Glasgow restaurateur Ryan James marks 30 years with fundraiser

Ryan James has been in the trade for three decades. Photo: Clair Irwin

By Jack Walsh

FROM business rates to Brexit, restaurants in Scotland continue to face a host of operational challenges. Which makes the marking of a 30-year anniversary in the sector especially significant.

However, for independent Glasgow restaurateur Ryan James, owner of Two Fat Ladies – which includes a 40-cover eatery in the city’s Blythswood Square and an 80-cover venue in the Anderston area of Argyle Street – the milestone served as an opportunity to not only celebrate, but to cater to his altruistic side by hosting a fundraising dinner for the Beatson Cancer Charity.

The dinner, which saw Two Fat Ladies At The Buttery on Argyle Street filled to capacity earlier this month, comprised eight courses and raised £6000 for The Black Fairy – which Ryan set up ten years ago alongside artist Archie Forrest and cancer survivor Jeanie Rae to raise money for cancer charities.

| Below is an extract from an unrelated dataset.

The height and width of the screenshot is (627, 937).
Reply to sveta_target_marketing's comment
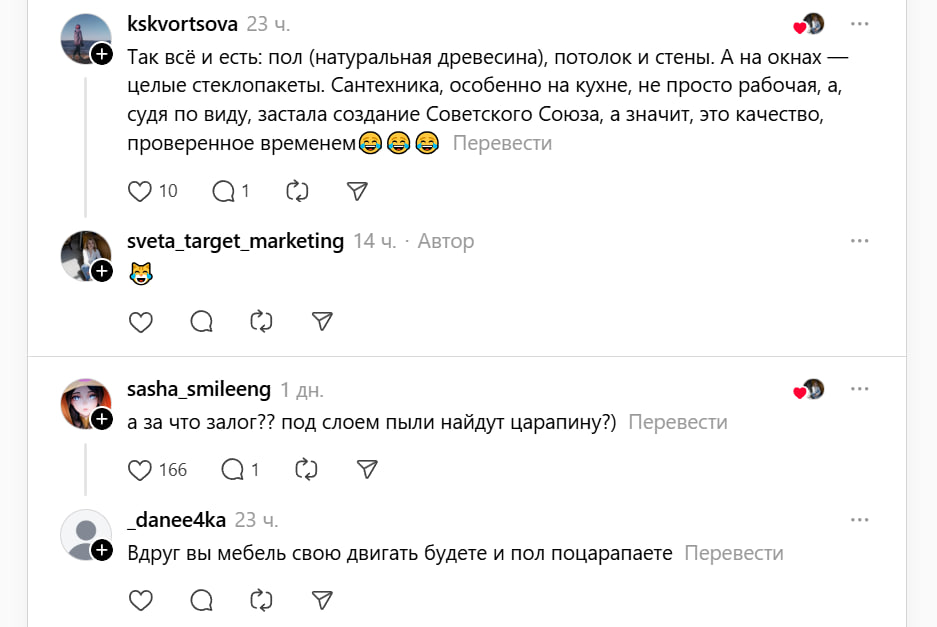(x=201, y=321)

“We normally do something every year,” said Ryan, whose eight year old whippet, Wilfred, remained close throughout SLTN’s visit to The Buttery.

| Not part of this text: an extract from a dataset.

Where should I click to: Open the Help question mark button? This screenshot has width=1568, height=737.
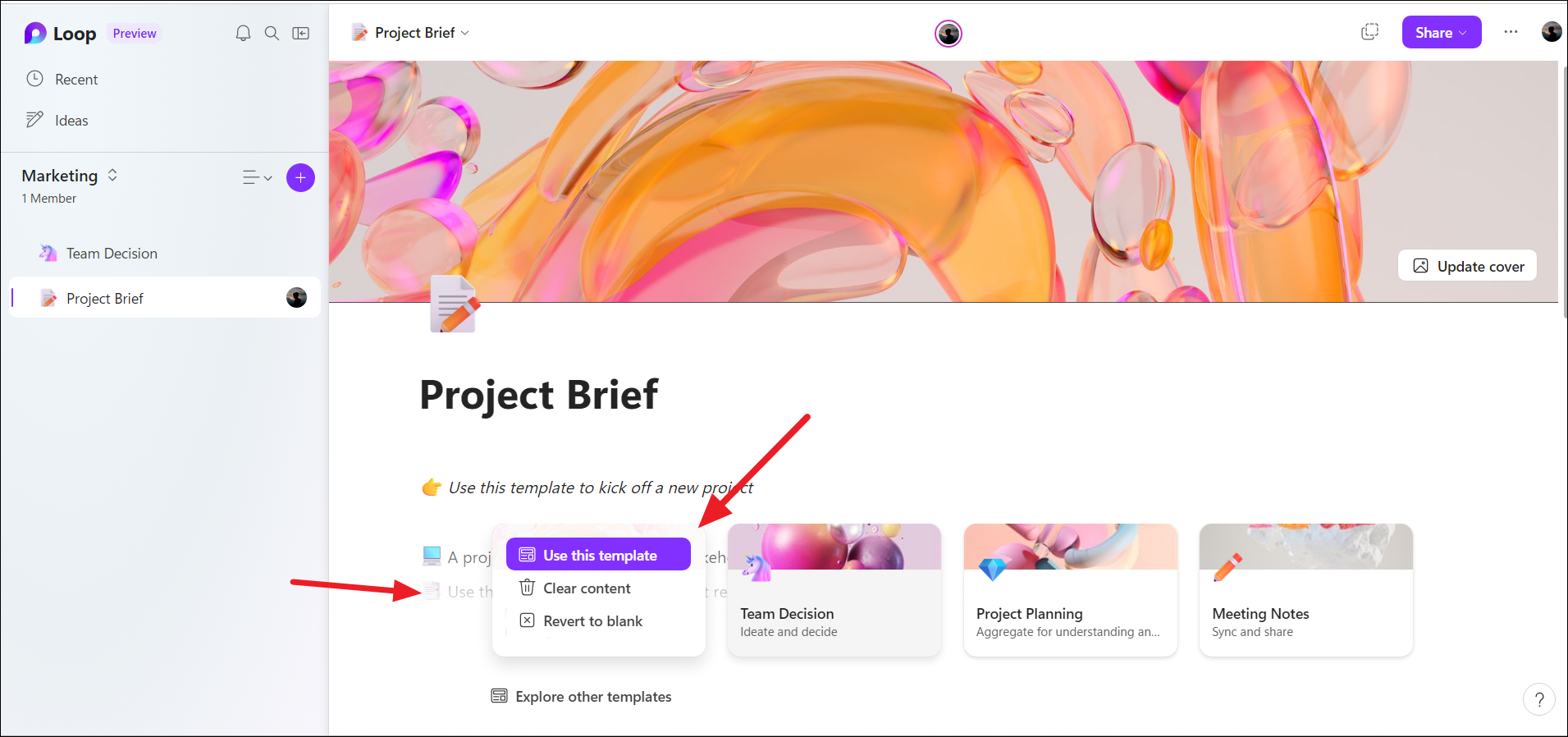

“It’s usually a lunch. All of the money always goes to a cancer charity.”

To date, The Black Fairy has raised in excess of £120,000.

Raising significant sums for charity through his restaurants is just one thread of Ryan’s entrepreneurialism, which is woven into the entire business.

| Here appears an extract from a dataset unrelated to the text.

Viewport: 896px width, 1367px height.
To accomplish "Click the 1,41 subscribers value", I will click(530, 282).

Having opened his first Two Fat Ladies restaurant on Glasgow’s Dumbarton Road – the address of which, number 88, inspired the name – in 1989, a second Two Fat Ladies opened in the city centre in 2005. And, by 2007, he’d snapped up The Buttery on Argyle Street.

After purchasing the freehold to the latter unit, Ryan took time to focus on establishing the group.

“The reason why the growth kind of stopped is this (The Buttery) was such a monumental purchase,” said Ryan.

“It’s got 80 covers and three floors. It was a pretty massive undertaking.”

The purchase of the freehold, and the subsequent refurbishments, totalled £1 million. Since then Ryan has steadily developed the business.

His efforts haven’t gone unnoticed either, with The Buttery clinching the SLTN Restaurant of the Year (Fine Dining) Award back in 2014, as well as continuing to prove popular with Glaswegians from all corners of the city.

But Ryan remains humble, stating that it’s simply about catering to the market.
“Eating out has always been a big thing in Glasgow,” he said.

“It’s not about innovation. I think what Glaswegians really like is a nice place, with good food, nice staff and a fair price.”

But it’s not without its challenges. Earlier this year Ryan made the difficult decision to close the doors of his Dumbarton Road unit. The lease was passed on to Angus Stewart, operator of The Drake in Kelvingrove, who has rebranded the business as 88.

The effects of certain aspects of technology is also being felt across the business.

“One of the biggest interruptions we’ve had in the past few years has been the rise of the discount sites, which are having a massive impact,” said Ryan, who added that such sites expect restaurants to offer discounts as large as 50% off just to be listed.

Wearing his chair of the Glasgow Restaurant Association hat, Ryan said: “We can’t take 50% off the wages, we can’t take 50% off the cost of the food, off of anything.

“It’s not that it’s an exercise of being a busy fool, but it kind of is. It gets your restaurant full, it gets it busy, but actually your costs will continue to go up and you’re left sitting with a big black hole in your books at the end of the year.”

Despite the challenges, the Two Fat Ladies restaurants continue to perform well and have become something of an institution in the city – something which Ryan attributes in large part to his near 60-strong team of staff.

“I think it’s all to do with the people we employ to be honest,” he said.

“We’ve got a really good staff, and we’ve had lots of good staff over the years, all of whom weren’t waiters.

“If you give a nice person a job, you can train them to do anything; you can’t train someone to be a nice person.

“So it’s all about nice people and I think the family ethos I’ve engendered over the years.

“It’s a genuine Glasgow institution, but an institution which appeals to an international market as well because it’s so popular with Glaswegians.”

Looking ahead, the focus in 2020 will be a move into the accommodation sector; specifically, a small, luxury boutique hotel.

And it will of course be in Glasgow.

Ryan said: “Glasgow is where we’re good. We know what we’re doing here; people understand us.”